Cicada song


Tiny nymphs hide among the trees of East Texas.

For years, they lead quiet, uneventful infant lives, content to drink the sap of tree roots as they burrow deeper and deeper into the soil.

But as they grow older, the midsummer night beckons.

Saying goodbye to the safety of childhood, the nymphs emerge from underground, climb their nurturing tree and set about the process of becoming adults.cicada

They wiggle free from their brown baby skin. They spread translucent, green wings, and – in the culmination of a two- to five-year lifespan – they set off to do adult things until they die within five or six weeks.

That’s the life of a dog-day cicada.

News-Journal photographer Les Hassell spent a recent night documenting the cicada nymphs in his backyard.

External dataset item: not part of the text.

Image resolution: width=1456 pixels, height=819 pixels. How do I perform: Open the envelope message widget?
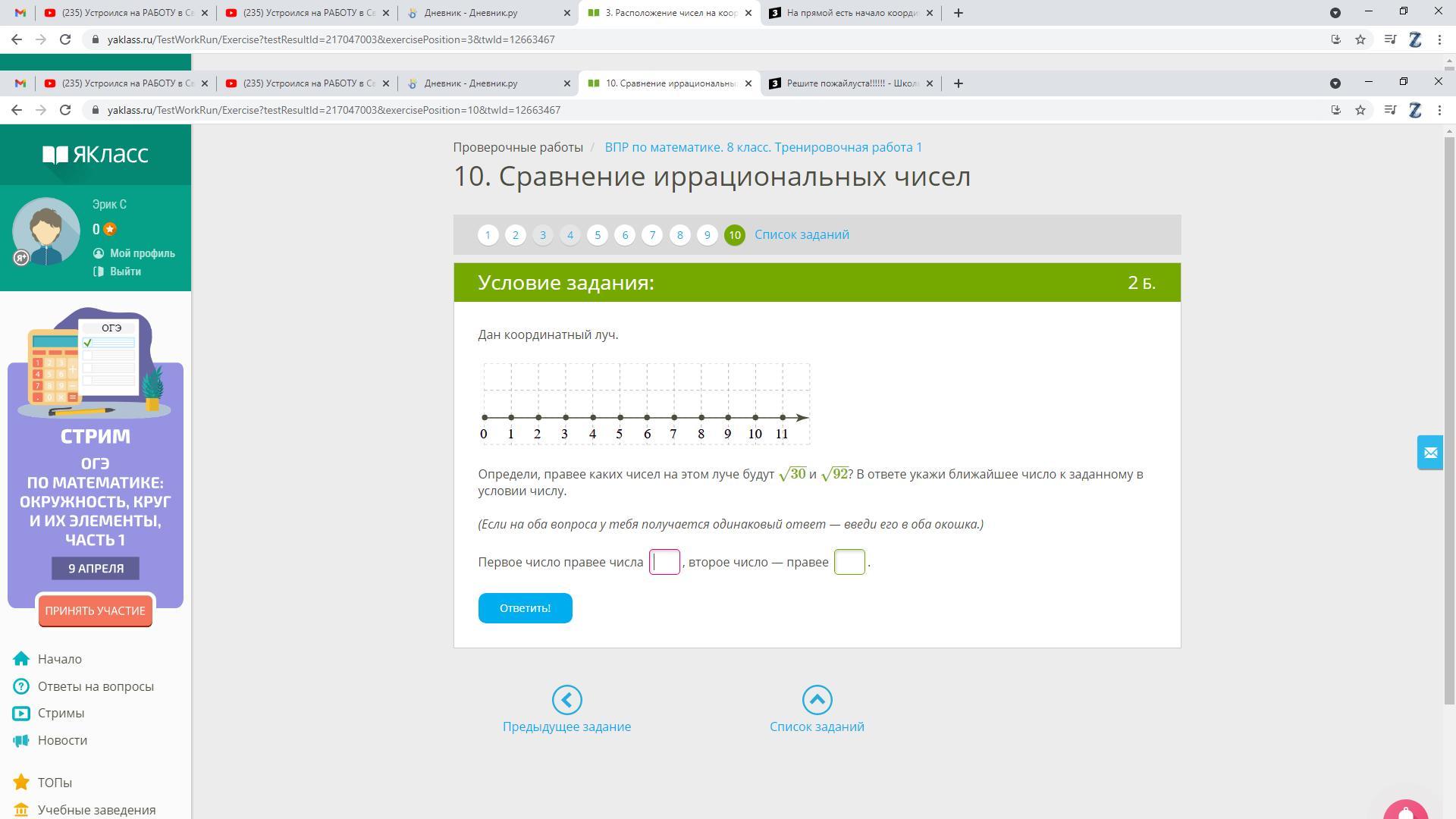tap(1430, 453)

With a flashlight in one hand and a camera in the other, he captured the cicadas’ metamorphoses as they shed their skin and left the brown shells behind. A video of the transformations can be found here.

From the pine trees in his backyard, the cicadas flew off to find mates.

The males attract females by “singing” – rubbing together ridges on their sides to create a shrill-sounding hum.

“Everybody hears them,” said Scott Ludwig, a researcher with the Texas AgriLife Research and Extension Center in Overton. “When you get into an area where there’s a bunch of them, it can be pretty deafening.”

After mating, the females lay eggs on twigs and small branches of trees. The eggs hatch six or seven weeks later.

The nymphs fall to the ground and burrow into the soil, where they seek the tree roots that will sustain them for the next two to five years.

When it is time, they will emerge, climb a tree and stake the next generation’s claim to adulthood.